Desde bien pequeño, mi madre me enseñó que había que ceder el asiento a las personas mayores. En Almendralejo no había metro ni autobús urbano donde practicar, pero casi siempre me tocaba estar de pie en la misa del domingo.
Las cosas que uno ‘mama’ en la niñez jamás se olvidan. Pero hay que aprenderlas para que no ocurra lo que presencié esta semana en la línea que conecta el centro con el hospital. Era la 1 de la tarde cuando subí al autobús en la Facultad de Medicina. Mientras esperábamos, dos señoras lamentaban que siempre llegase tan lleno.
–Dígale a los jóvenes que se levanten.
–Uy, eso era antes. Ahora nadie cede el sitio.
Al final, las abuelas no subieron, pero en la parada siguiente entraron dos mujeres mayores con cara de cansadas. Avanzaron lentamente hasta que un chaval de 20 años, fuerte, con camiseta verde, cedió su asiento a una de ellas.
El autobús siguió su camino y en la siguiente parada entraron otras dos mujercillas. Bajitas, canas, con el bolso cruzado por delante, ambas superaban los 70. Sus gestos pedían a gritos un asiento, pero a ninguno de los chicos que llenaban la zona delantera del autobús se les movió el alma.
- - -
## TAREA A
En el texto sobre ceder el asiento en el autobús, ¿de qué color era la camiseta del chaval que dejó su sitio a una de las mujeres?
## TAREA B
Prolonga el texto sobre ceder el asiento en el autobús a partir de su última oración.
Los ítems proceden de una fuente distinta.
- - -
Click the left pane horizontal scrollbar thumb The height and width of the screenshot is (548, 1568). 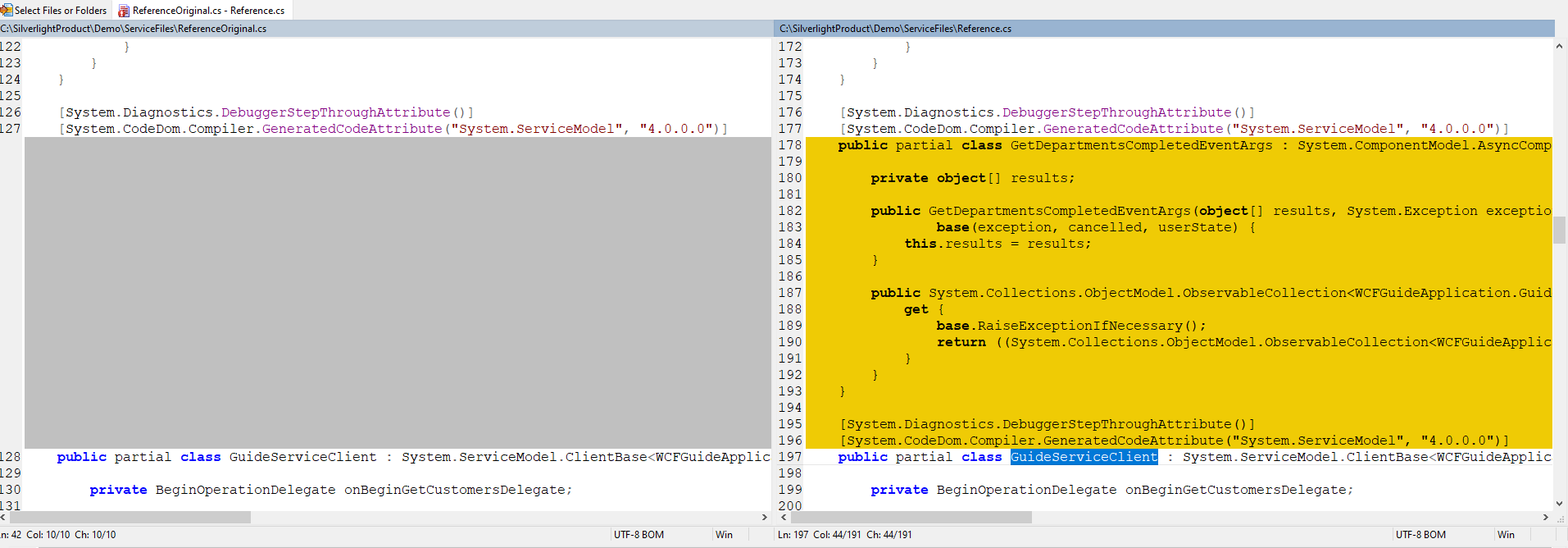pos(131,518)
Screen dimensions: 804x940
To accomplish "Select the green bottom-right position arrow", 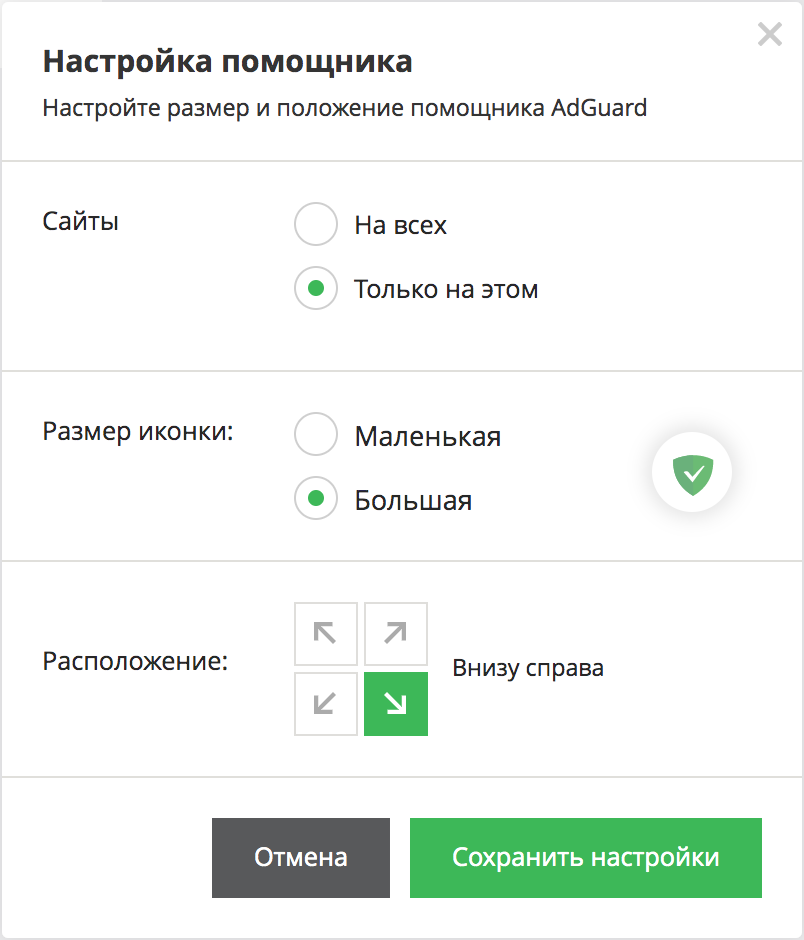I will coord(396,704).
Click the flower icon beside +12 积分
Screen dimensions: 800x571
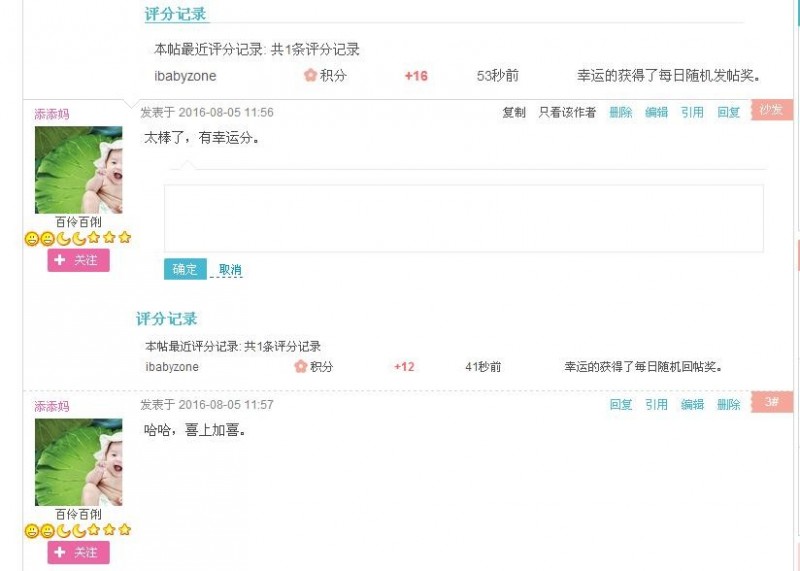click(x=301, y=366)
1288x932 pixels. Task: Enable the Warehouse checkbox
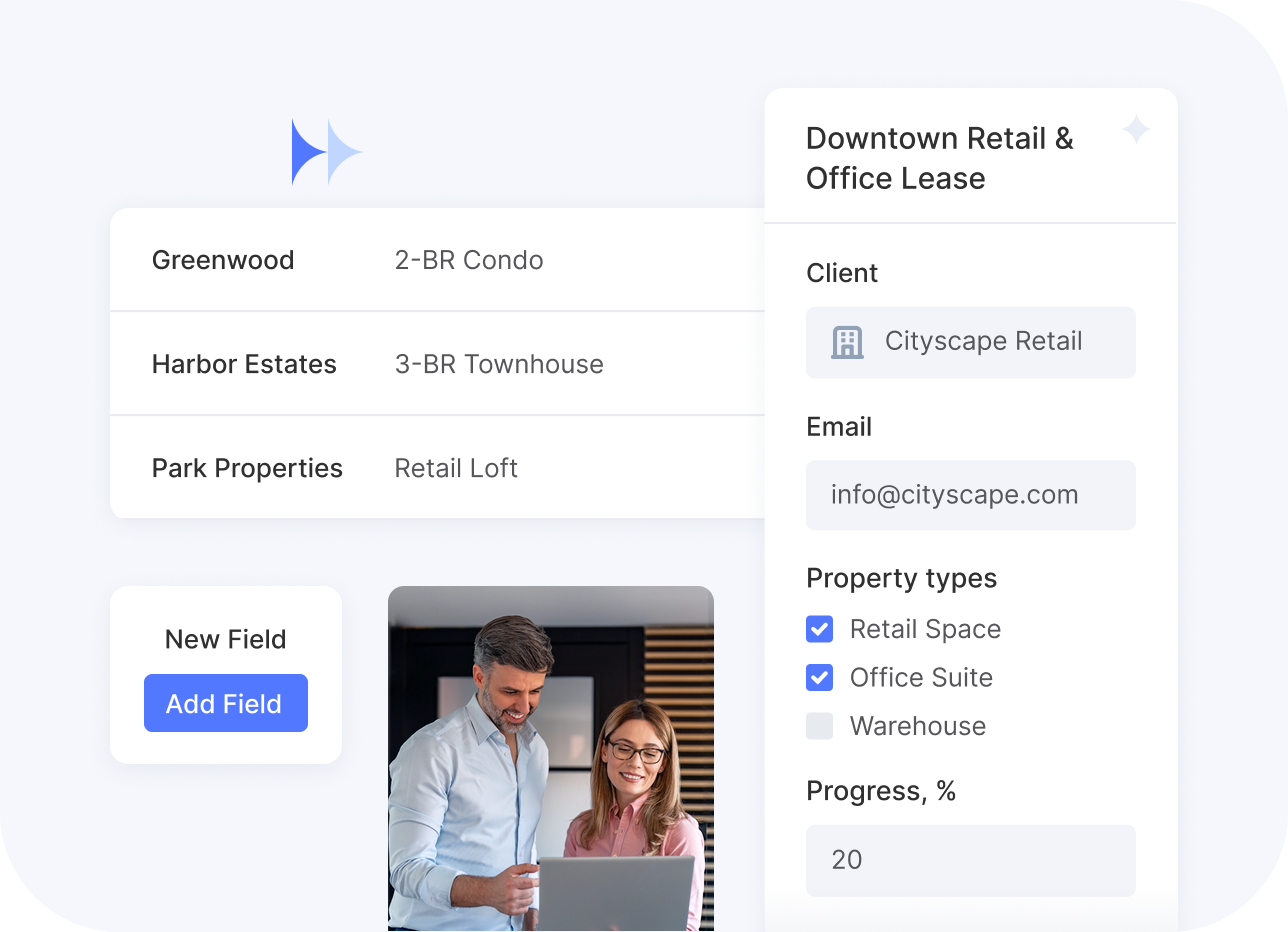819,726
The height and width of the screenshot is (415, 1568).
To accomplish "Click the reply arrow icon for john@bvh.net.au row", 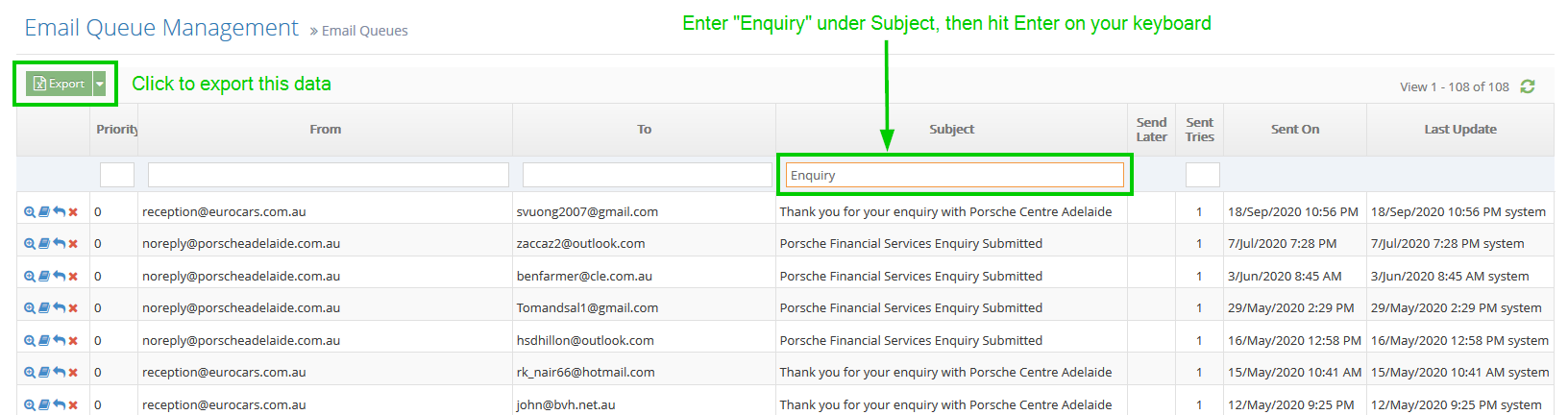I will pyautogui.click(x=59, y=404).
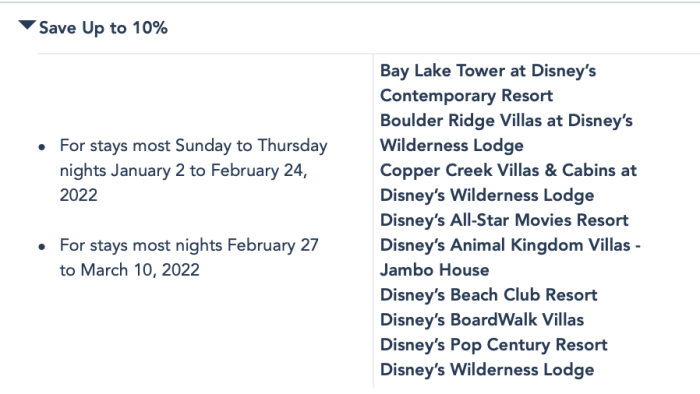Open the Boulder Ridge Villas link
Image resolution: width=700 pixels, height=394 pixels.
pos(506,133)
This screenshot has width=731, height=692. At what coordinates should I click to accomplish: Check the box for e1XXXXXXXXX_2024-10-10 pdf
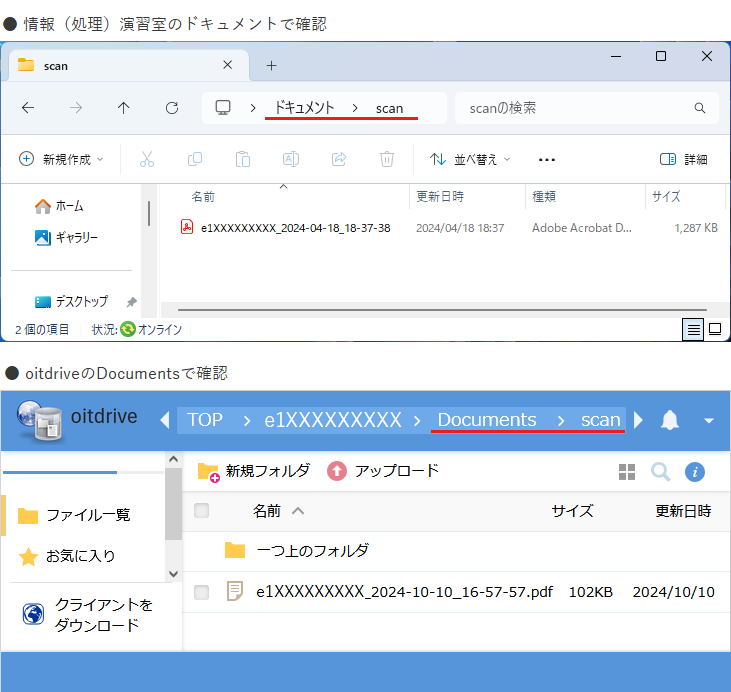pyautogui.click(x=202, y=592)
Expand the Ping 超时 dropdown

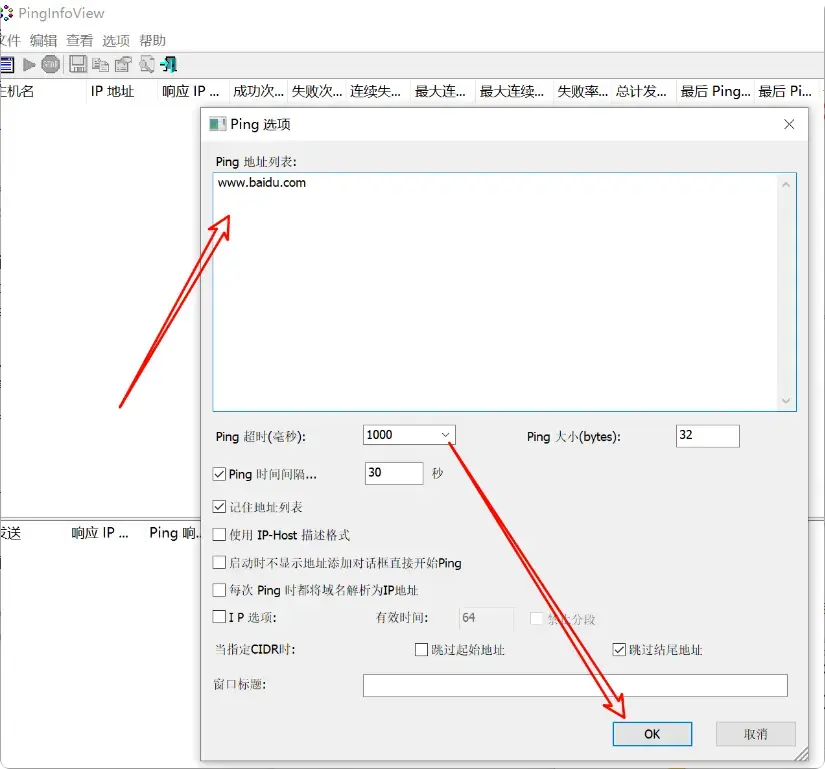tap(446, 435)
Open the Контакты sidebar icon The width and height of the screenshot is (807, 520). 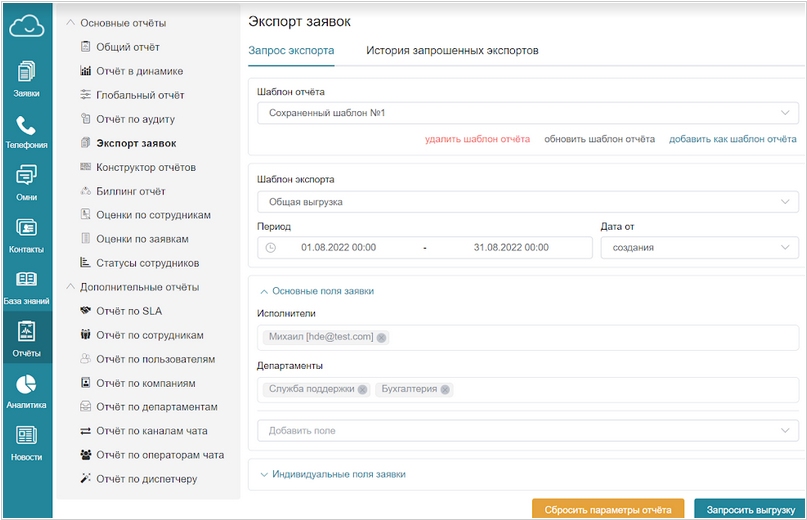[x=26, y=235]
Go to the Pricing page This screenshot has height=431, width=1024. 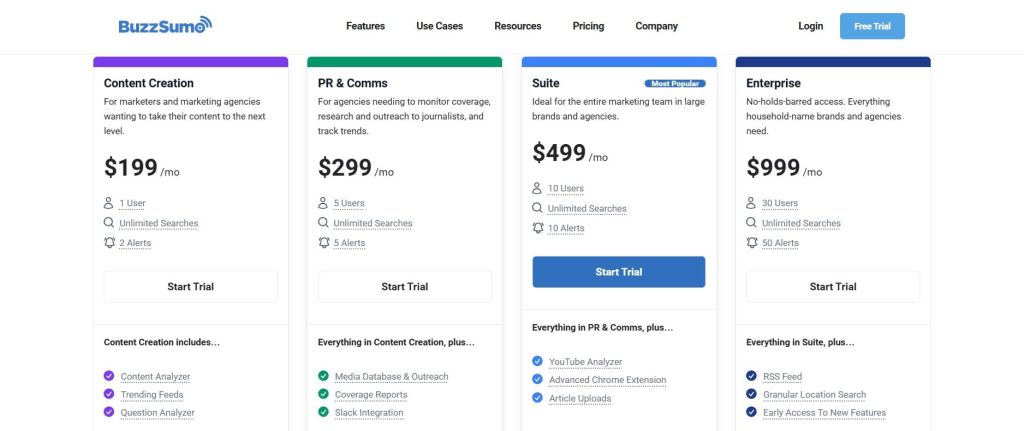tap(588, 26)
- - -
## RESPUESTA A
Verde.

## RESPUESTA B
En la parte izquierda, justo detrás del chófer, había una pareja de 27 o 28 años. Él llevaba gafas de sol y ella sostenía sobre sus piernas cruzadas una bolsa de papel de una zapatería de El Faro. En el asiento individual de la derecha, una muchacha que no hablaba con nadie miraba hacia adelante como si las señoras no existiesen.
Al llegar a mi destino, volví a girar la cabeza para grabar la escena. Entonces recordé a mi madre, los consejos que me dio de niño, y pensé que este tipo de cosas se solucionaría si todos pensáramos por un momento que dentro de 30 años esos ancianos a los que ignoramos seremos nosotros mismos.